■ **What you should do**: Every line from the one bearing "Select the red" through the last line of the entries should be printed exactly, with no other output.

+++

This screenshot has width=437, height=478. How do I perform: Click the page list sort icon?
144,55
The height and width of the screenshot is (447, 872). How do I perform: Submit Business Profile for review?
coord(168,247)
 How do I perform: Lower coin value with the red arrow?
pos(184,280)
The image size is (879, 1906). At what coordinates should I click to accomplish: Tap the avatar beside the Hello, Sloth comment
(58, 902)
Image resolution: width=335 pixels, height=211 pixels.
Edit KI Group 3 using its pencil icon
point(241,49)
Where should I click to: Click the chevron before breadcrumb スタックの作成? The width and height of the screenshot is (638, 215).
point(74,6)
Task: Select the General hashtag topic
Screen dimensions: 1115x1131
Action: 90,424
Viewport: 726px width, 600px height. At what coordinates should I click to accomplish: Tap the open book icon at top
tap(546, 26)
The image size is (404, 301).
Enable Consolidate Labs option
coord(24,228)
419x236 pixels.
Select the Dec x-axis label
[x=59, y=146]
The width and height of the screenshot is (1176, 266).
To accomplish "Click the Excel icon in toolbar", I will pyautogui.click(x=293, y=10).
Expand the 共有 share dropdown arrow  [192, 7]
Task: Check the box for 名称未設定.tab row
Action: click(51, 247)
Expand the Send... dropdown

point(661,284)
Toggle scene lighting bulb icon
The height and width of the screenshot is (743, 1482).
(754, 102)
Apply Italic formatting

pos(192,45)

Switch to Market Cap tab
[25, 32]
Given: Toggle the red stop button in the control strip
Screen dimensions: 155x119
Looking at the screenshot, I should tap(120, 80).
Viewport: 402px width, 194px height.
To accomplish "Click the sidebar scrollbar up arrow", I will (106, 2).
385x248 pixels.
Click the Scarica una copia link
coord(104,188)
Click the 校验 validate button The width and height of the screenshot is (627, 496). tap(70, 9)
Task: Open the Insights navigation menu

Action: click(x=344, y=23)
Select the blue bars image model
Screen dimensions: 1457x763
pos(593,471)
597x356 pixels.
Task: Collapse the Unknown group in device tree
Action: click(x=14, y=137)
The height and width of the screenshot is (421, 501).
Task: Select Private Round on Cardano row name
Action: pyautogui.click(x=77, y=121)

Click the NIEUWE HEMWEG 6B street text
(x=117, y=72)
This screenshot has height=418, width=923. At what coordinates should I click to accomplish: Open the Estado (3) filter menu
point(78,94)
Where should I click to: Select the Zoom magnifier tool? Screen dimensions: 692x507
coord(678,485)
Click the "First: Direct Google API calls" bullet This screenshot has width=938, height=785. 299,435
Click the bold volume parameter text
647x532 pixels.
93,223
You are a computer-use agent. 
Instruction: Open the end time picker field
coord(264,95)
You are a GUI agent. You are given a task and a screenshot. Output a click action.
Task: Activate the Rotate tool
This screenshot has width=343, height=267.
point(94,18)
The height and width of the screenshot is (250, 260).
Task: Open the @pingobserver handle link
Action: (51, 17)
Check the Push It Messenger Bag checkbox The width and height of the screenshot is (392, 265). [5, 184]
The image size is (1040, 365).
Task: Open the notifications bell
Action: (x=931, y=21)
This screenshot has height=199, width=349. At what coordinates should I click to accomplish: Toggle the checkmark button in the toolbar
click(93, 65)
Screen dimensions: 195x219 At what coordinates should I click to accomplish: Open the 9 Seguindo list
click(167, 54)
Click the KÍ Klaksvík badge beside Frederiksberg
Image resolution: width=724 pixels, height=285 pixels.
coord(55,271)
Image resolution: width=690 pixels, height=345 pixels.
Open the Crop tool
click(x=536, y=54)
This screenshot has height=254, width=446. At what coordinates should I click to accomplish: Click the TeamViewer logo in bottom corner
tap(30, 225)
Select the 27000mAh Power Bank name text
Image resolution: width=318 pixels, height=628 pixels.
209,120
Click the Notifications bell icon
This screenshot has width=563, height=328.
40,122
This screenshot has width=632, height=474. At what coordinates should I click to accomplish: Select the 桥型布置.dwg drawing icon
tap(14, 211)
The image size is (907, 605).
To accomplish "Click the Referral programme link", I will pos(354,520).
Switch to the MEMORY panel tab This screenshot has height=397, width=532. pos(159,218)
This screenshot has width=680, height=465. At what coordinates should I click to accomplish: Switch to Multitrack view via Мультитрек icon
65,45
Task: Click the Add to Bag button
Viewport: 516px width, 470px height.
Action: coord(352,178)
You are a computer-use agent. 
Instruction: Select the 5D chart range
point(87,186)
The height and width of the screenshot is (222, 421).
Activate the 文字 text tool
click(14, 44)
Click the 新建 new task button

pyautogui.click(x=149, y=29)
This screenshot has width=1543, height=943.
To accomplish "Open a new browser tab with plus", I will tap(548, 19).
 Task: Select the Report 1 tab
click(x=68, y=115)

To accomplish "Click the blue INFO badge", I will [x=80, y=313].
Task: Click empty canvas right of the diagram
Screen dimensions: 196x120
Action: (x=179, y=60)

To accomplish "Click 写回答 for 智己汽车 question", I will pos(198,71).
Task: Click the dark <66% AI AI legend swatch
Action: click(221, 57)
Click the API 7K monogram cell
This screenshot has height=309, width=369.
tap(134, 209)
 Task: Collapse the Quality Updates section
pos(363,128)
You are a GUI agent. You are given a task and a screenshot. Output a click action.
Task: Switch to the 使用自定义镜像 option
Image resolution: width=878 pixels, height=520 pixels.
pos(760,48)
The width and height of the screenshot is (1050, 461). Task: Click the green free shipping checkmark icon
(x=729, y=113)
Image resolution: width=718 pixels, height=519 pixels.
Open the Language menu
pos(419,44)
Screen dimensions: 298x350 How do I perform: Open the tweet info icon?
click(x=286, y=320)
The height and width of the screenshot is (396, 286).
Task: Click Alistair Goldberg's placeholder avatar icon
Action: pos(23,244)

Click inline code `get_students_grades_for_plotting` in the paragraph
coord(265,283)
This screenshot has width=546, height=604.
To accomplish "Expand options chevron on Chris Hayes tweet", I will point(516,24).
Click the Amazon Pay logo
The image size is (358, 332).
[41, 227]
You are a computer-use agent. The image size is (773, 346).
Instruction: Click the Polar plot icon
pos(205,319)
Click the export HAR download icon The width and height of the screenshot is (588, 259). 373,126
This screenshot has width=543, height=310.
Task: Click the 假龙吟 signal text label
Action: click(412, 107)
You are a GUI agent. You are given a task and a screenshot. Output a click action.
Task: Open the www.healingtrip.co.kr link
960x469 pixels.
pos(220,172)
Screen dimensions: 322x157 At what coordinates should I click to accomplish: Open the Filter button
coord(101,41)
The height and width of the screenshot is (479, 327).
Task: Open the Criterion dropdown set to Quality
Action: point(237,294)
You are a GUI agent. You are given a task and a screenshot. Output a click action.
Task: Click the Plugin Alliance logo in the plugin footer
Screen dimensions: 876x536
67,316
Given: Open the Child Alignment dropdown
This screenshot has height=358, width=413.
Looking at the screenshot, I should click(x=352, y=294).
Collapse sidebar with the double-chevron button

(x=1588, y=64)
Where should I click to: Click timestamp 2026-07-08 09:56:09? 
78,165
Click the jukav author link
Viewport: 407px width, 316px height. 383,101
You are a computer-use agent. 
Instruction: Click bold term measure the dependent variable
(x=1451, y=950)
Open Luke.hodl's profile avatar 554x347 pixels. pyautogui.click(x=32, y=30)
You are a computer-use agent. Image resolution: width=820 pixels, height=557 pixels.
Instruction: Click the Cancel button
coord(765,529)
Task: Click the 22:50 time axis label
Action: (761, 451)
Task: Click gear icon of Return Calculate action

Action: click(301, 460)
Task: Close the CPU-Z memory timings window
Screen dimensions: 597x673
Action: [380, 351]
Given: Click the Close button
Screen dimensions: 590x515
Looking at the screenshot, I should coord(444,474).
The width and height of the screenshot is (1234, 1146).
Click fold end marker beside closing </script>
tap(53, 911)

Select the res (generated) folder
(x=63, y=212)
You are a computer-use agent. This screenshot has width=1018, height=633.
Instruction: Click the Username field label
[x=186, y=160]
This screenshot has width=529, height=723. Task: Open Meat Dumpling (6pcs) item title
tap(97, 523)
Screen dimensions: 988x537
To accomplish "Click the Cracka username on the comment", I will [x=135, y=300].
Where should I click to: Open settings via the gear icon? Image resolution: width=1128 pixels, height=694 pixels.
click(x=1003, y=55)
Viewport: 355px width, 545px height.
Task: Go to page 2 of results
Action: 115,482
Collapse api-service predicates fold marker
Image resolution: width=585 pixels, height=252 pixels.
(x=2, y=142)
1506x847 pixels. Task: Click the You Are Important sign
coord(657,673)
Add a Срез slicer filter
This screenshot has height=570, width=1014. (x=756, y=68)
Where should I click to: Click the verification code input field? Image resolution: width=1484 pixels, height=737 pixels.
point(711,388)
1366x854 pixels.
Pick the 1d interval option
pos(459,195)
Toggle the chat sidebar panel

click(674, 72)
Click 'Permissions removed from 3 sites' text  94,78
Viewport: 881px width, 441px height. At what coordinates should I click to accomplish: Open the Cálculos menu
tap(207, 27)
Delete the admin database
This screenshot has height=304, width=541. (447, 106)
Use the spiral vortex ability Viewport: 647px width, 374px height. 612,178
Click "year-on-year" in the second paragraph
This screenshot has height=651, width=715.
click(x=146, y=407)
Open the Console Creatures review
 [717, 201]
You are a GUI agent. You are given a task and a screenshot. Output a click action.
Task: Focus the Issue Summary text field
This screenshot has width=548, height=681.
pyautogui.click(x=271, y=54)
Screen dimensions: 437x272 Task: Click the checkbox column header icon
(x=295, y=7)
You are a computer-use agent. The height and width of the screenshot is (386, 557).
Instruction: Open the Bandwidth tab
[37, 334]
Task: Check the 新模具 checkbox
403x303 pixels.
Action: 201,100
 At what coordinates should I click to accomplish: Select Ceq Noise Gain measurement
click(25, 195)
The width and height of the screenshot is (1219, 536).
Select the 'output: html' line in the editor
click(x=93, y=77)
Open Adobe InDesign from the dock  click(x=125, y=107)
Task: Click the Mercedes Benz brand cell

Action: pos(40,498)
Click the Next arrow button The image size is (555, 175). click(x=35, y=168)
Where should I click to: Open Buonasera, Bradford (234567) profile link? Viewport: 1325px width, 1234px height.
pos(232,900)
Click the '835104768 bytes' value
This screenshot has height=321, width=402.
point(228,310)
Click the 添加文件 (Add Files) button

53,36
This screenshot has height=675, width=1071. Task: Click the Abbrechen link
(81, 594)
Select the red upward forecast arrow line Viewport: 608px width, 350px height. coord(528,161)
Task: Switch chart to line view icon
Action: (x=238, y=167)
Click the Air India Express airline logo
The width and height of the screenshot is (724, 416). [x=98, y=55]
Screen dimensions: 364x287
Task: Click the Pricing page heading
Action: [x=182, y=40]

+++

■ **Result below**:
Select the red upward forecast arrow line Viewport: 608px width, 350px height. coord(528,161)
Task: Switch chart to line view icon
Action: (x=238, y=167)
Click the Air India Express airline logo
The width and height of the screenshot is (724, 416). [x=98, y=55]
Screen dimensions: 364x287
Task: Click the Pricing page heading
Action: [x=182, y=40]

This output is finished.